Here a description of the problem in a message from Giuseppe (in the ticket):
the problem occurred also in other cloud testbeds. Joining the effort with the local experts, we found the problem. In the lines of the condor_startup.sh I reported, there is a call to condor_master: - if the condor_master is ok, a pid file is created immediatly and the rest of the condor_startup.sh stays alive until the pid exists - if the condor_master is not creating the pid for some reason, after 5 seconds, the condor_startup.sh script consider the life of the condor_master ended and proceed to the end of the script causing the termination with no error of the pilot itself. Now: why the condor_master does not create the pidfile?
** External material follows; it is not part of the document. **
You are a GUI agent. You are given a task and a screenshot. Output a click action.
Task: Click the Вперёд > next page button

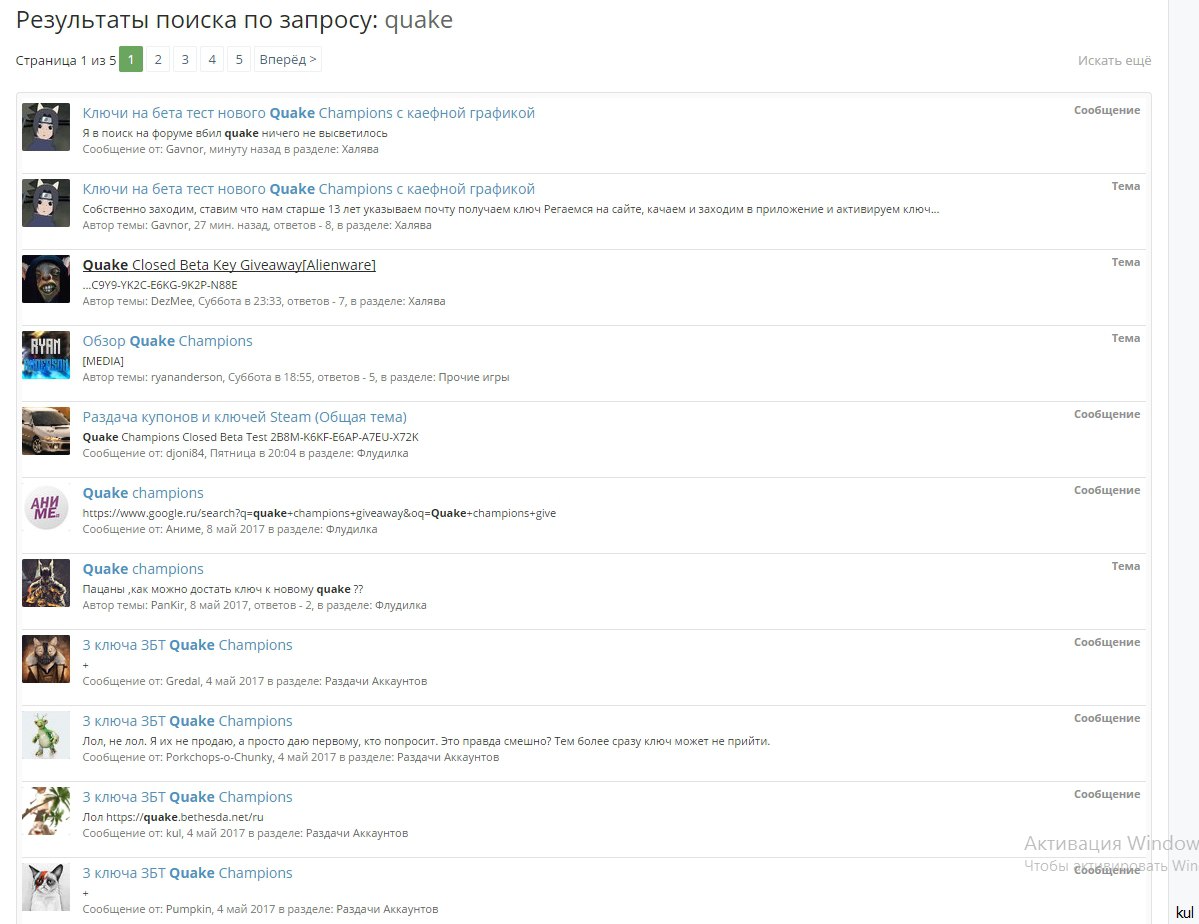pyautogui.click(x=288, y=59)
The reason is that it asks a hostname resolution and, if it fails, it retries every 3 seconds, 40 times, before going ahead. 120 seconds is much more of th 5 seconds wait set for the pid creation... On the other hand, at least in the cloud environment, it happens that the hostname resolution does not make much sense, so any call to `hostname -f` does not give good results. Just adding in the /etc/hosts a line for the hostname resolution, it fixes the problem. From our side, we can patch the problem. From the glidein side, it would be better at least: - to avoid such a strong requirement for hostname resolution - in any case, to be able to log and report at higher lever if the condor_master is stuck somewhere (launching a process in background and pretending to be perfectly working without much checks does not seems to me a good practice anyway)
I think if could be good to extend the timeout to 3/5 min if as it seems condor_master is starting up fine after timing out the name resolution.
And at least a meaningful error message should be reported back when the condor startup times out and the glidein is aborted.